### YOUR INSTRUCTIONS
Retype the data below word for word, omitting the pictures.

* Begin *

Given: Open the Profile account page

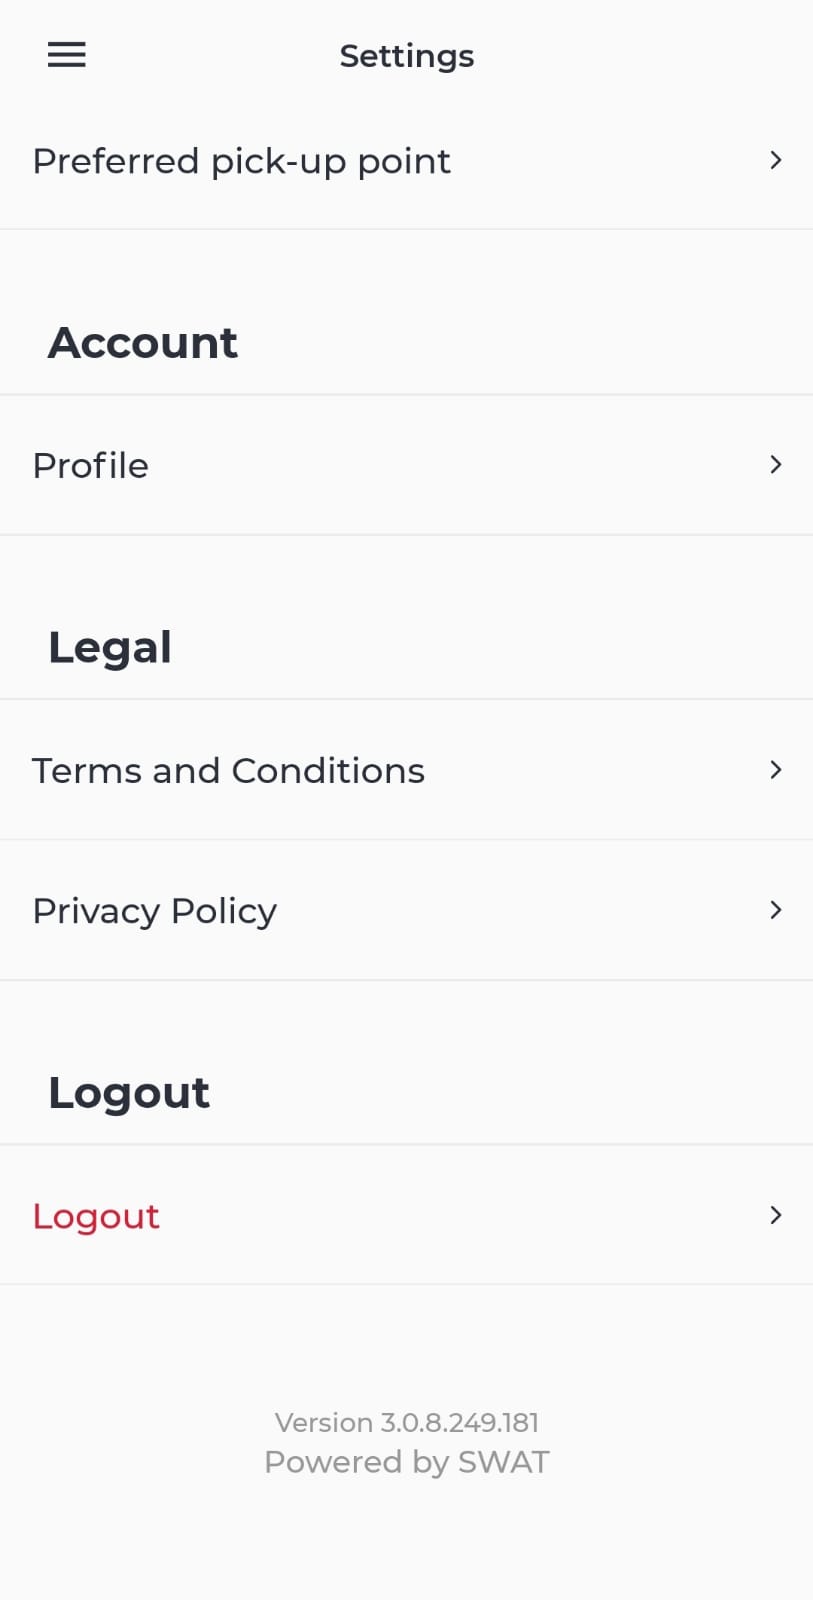Looking at the screenshot, I should click(x=91, y=466).
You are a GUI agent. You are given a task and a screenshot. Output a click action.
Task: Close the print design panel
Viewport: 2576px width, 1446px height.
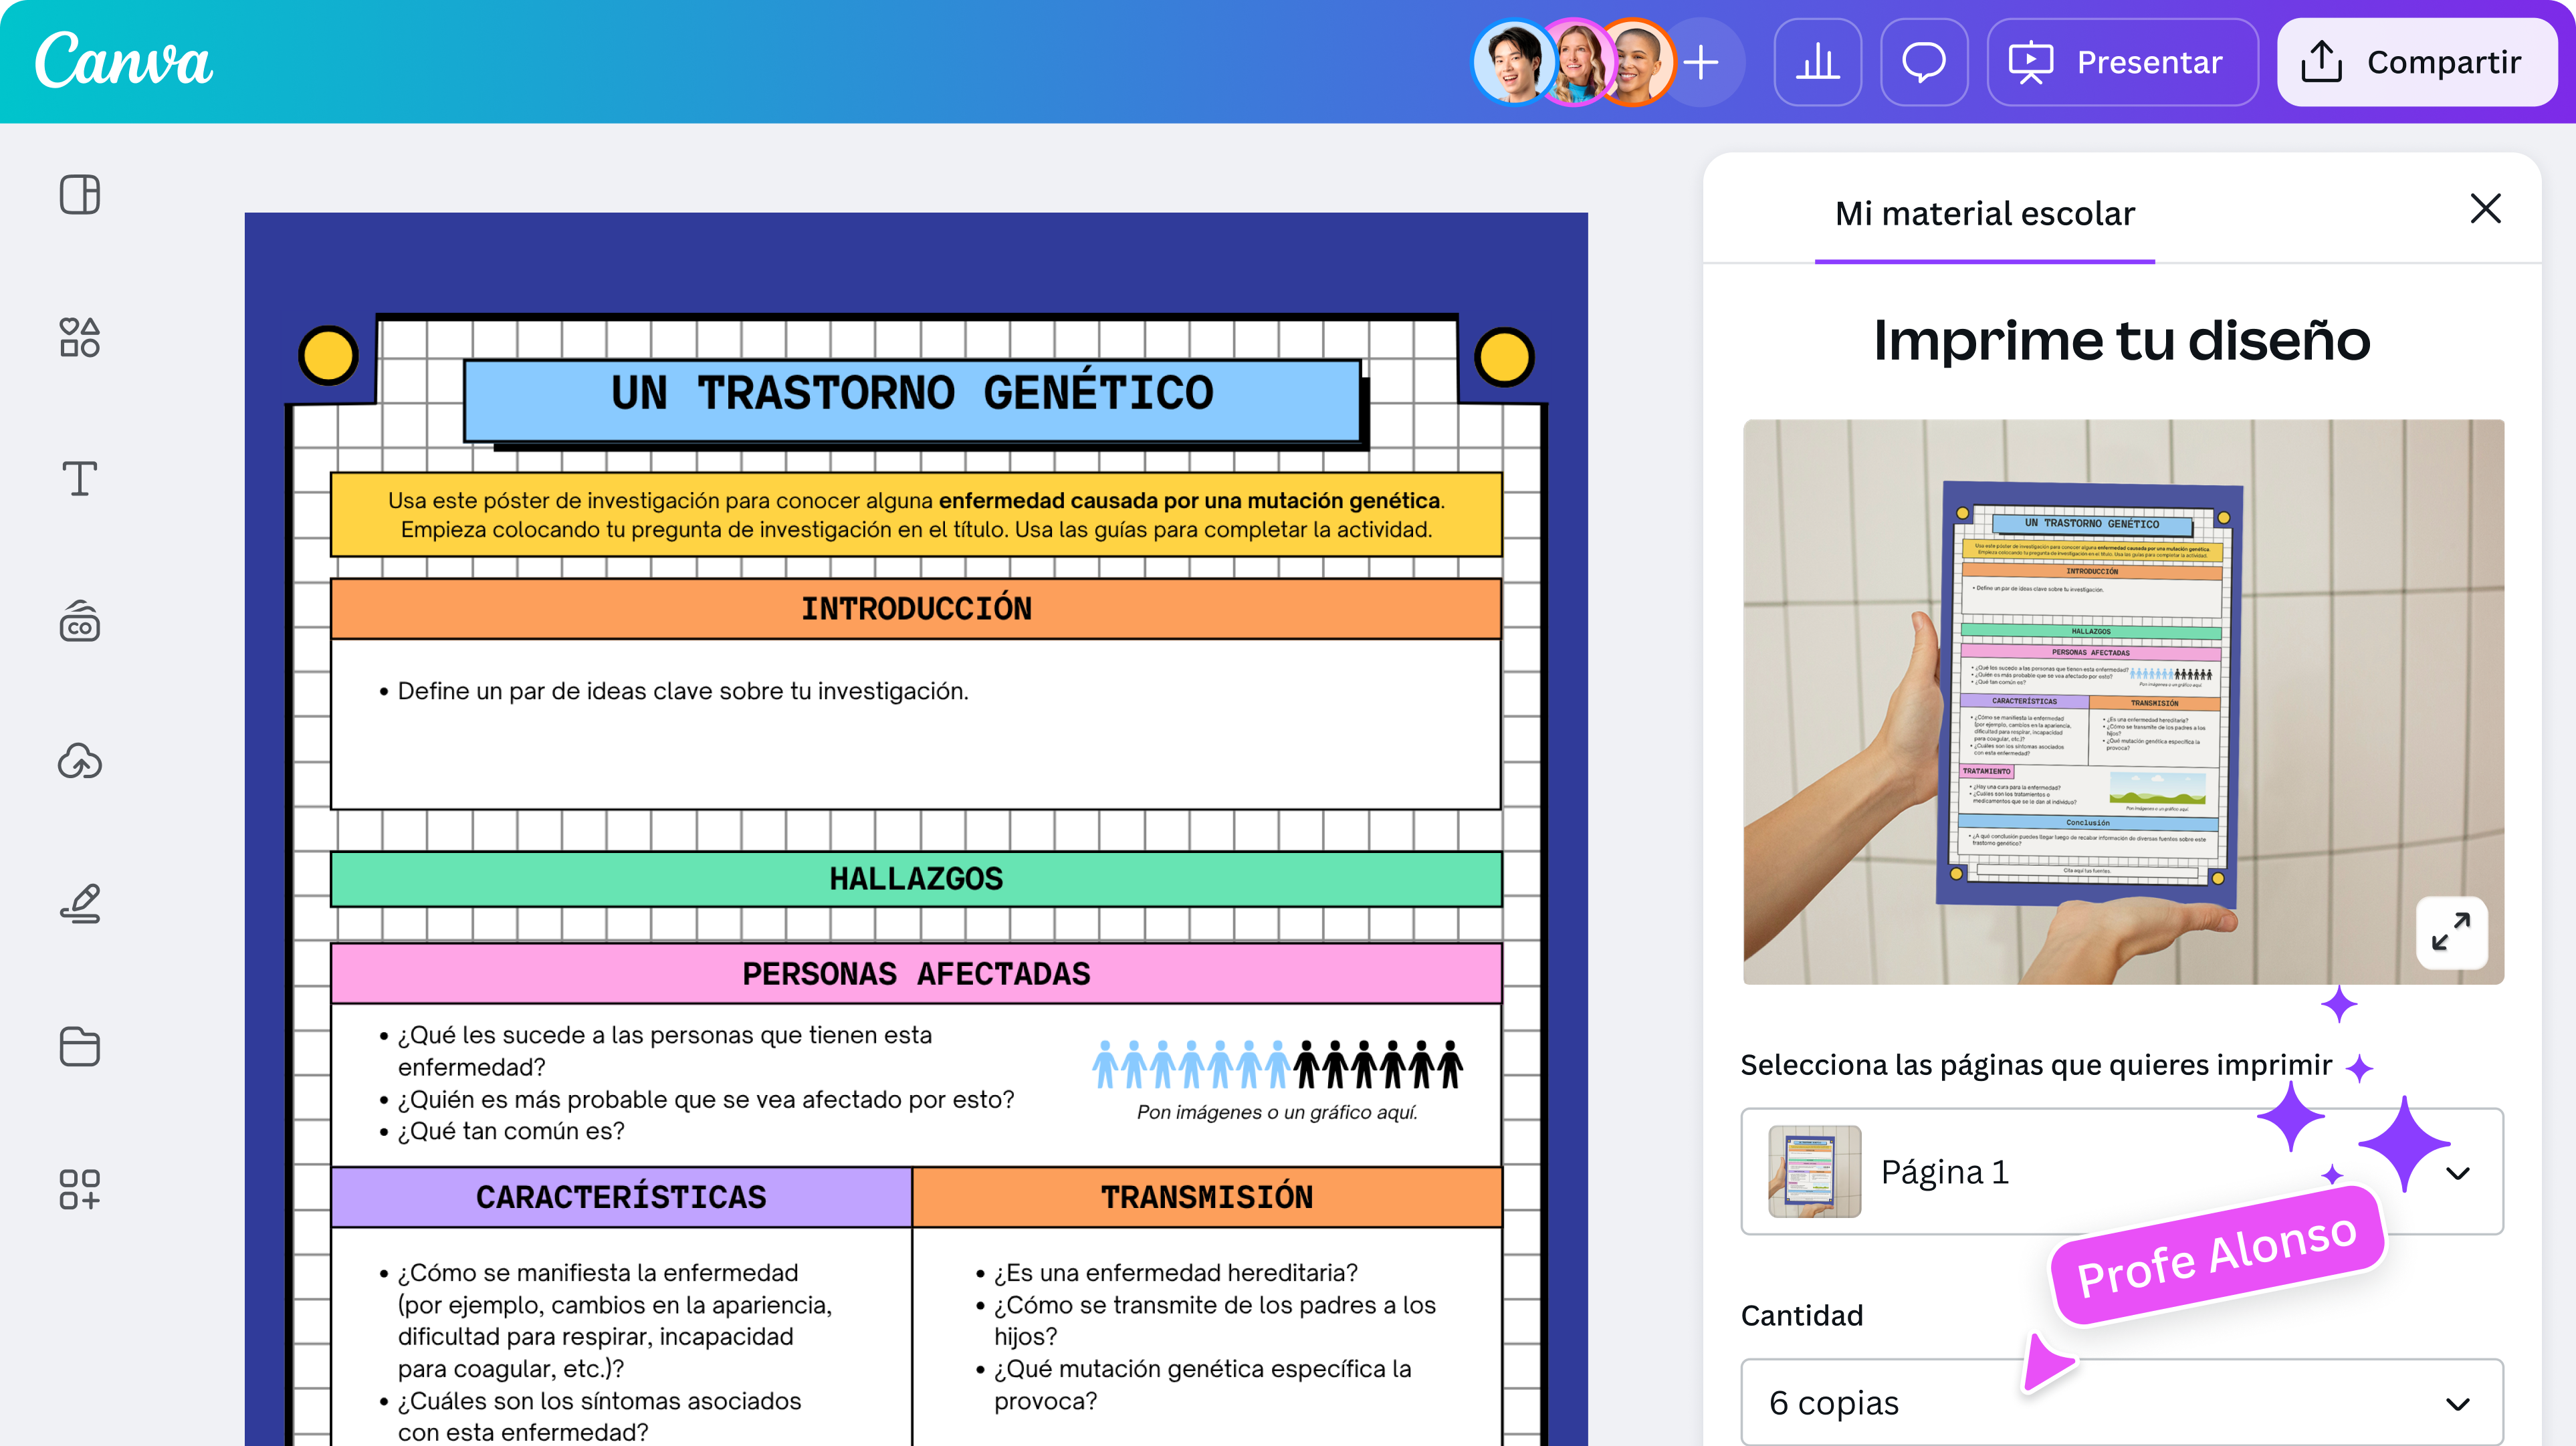tap(2485, 209)
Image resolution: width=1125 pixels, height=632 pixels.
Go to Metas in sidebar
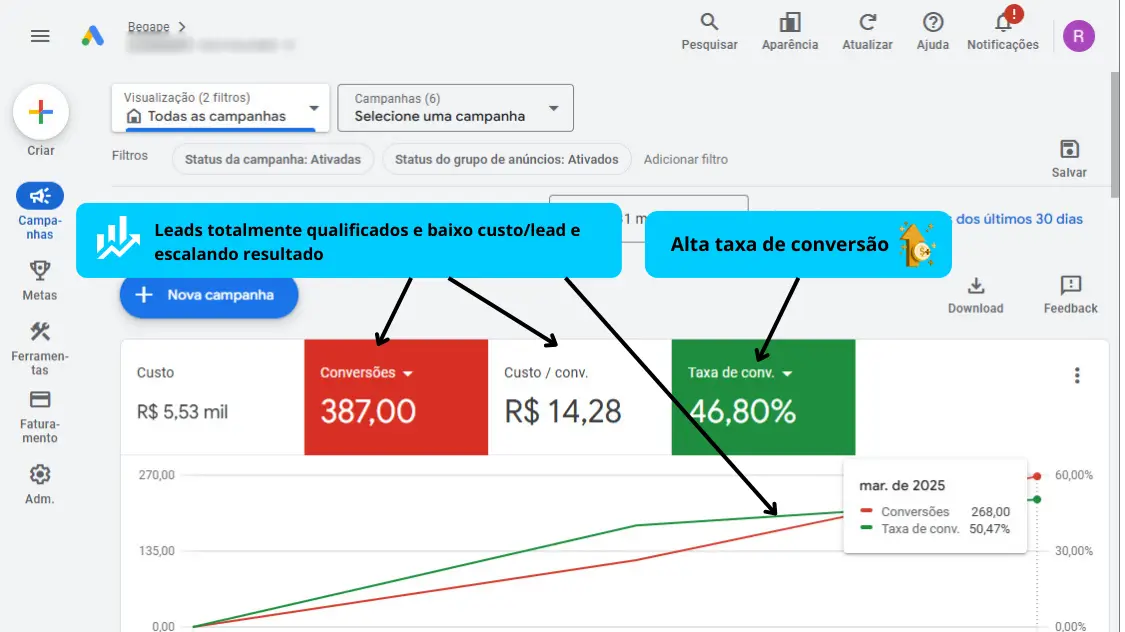[x=40, y=280]
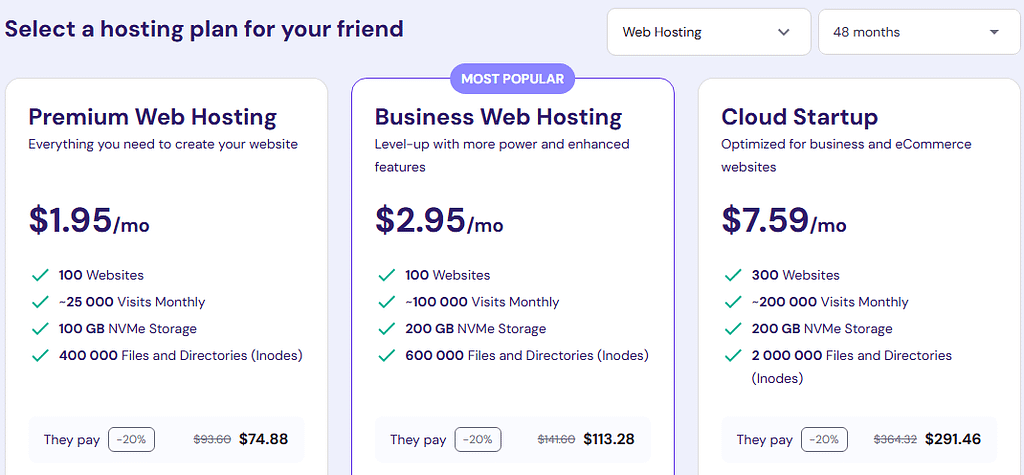Click the checkmark next to 2 000 000 Files
The image size is (1024, 475).
tap(733, 355)
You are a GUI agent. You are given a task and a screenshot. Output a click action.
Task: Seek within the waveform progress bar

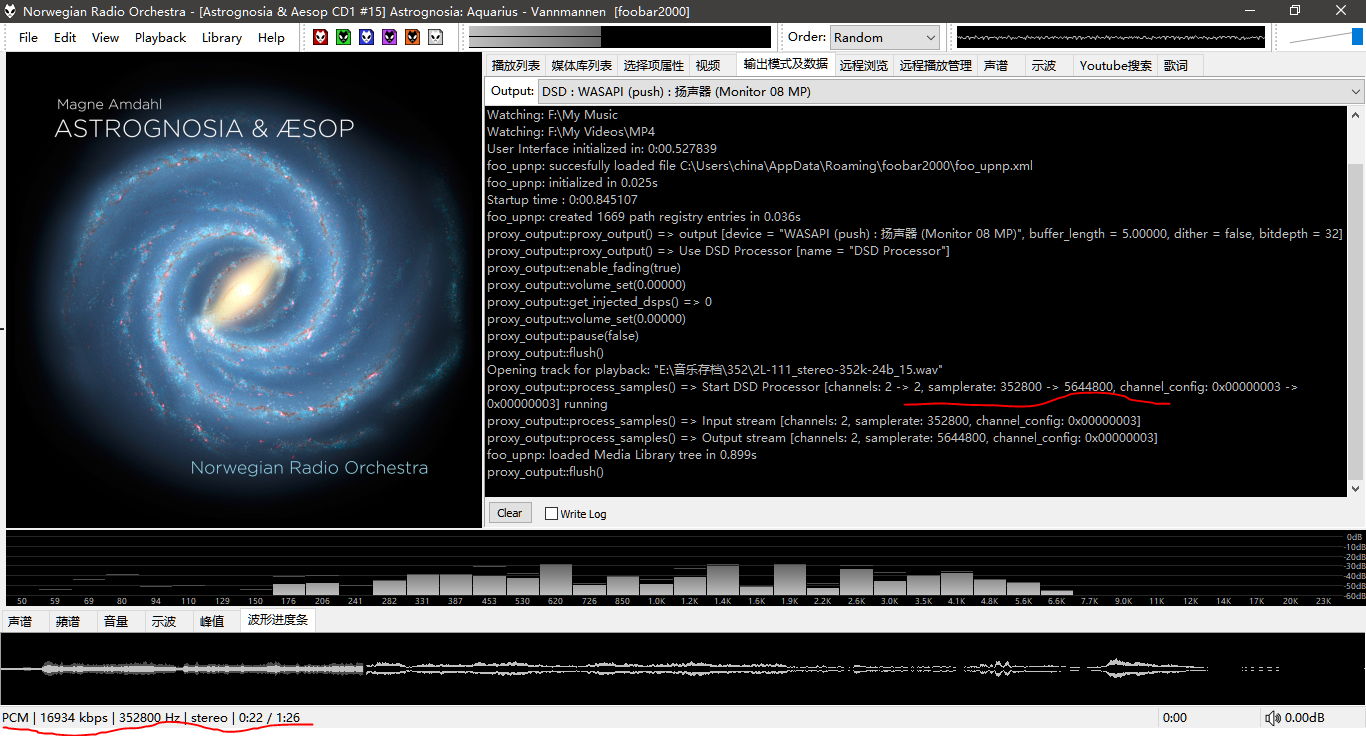(x=682, y=668)
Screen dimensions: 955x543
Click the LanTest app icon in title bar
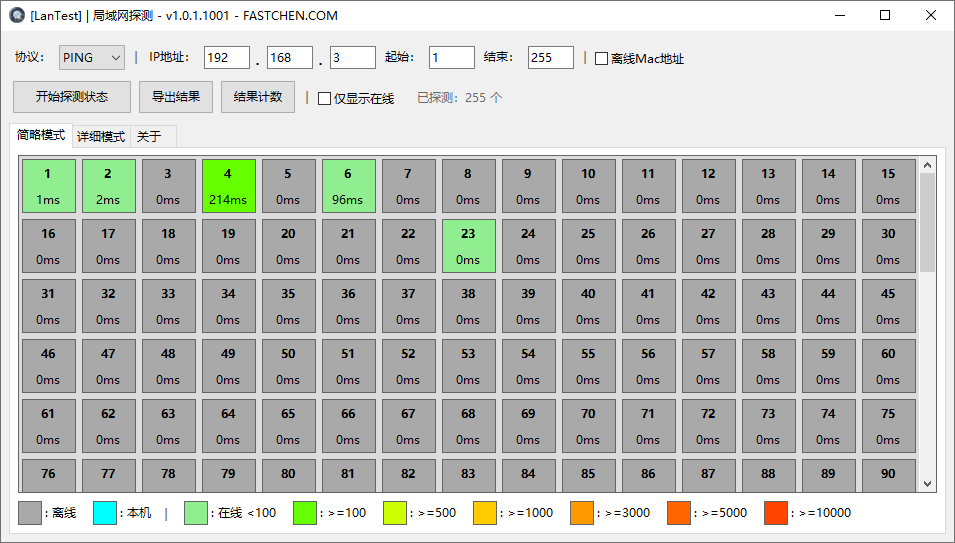pyautogui.click(x=16, y=16)
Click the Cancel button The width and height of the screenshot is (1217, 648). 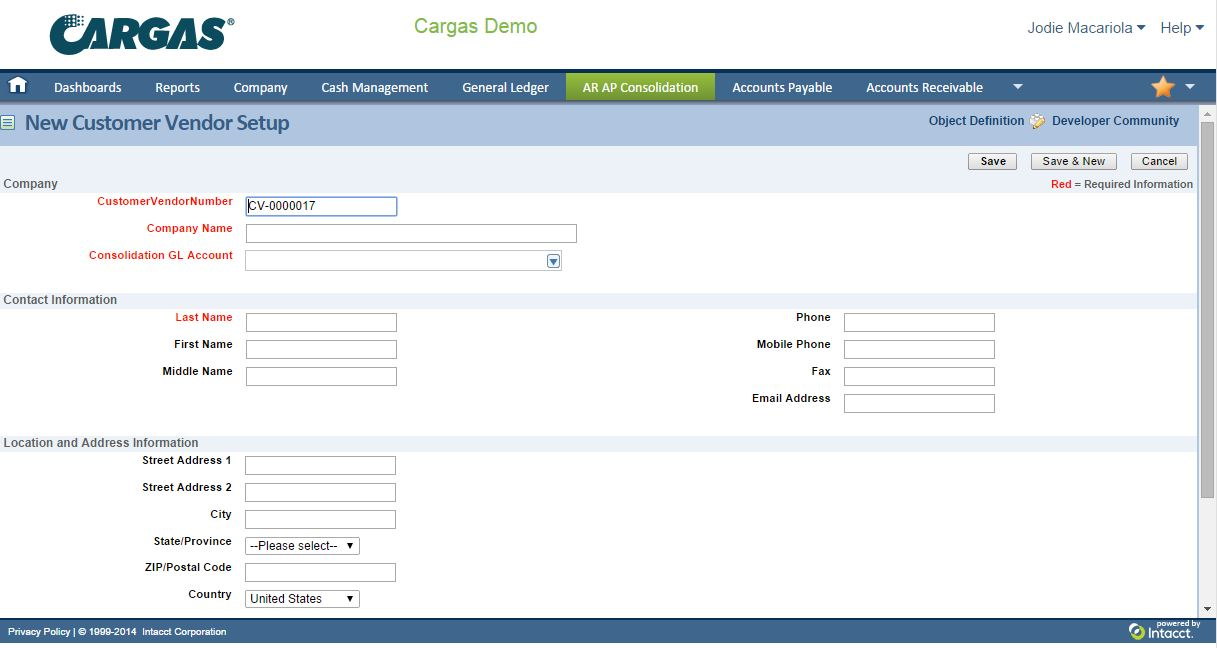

* End *

### PROBLEM SOLUTION
Given: Open the Profile account page

Looking at the screenshot, I should click(x=91, y=466).
You are a GUI agent. You are given a task and a screenshot. Output a click action.
Task: Close the print design panel
Viewport: 2576px width, 1446px height.
tap(2485, 209)
Image resolution: width=1125 pixels, height=632 pixels.
Go to Metas in sidebar
[x=40, y=280]
Click the checkmark next to 2 000 000 Files
The image size is (1024, 475).
tap(733, 355)
You are a GUI agent. You are given a task and a screenshot. Output a click action.
Task: Seek within the waveform progress bar

(x=682, y=668)
Screen dimensions: 955x543
Click the LanTest app icon in title bar
pyautogui.click(x=16, y=16)
Click the Cancel button The width and height of the screenshot is (1217, 648). 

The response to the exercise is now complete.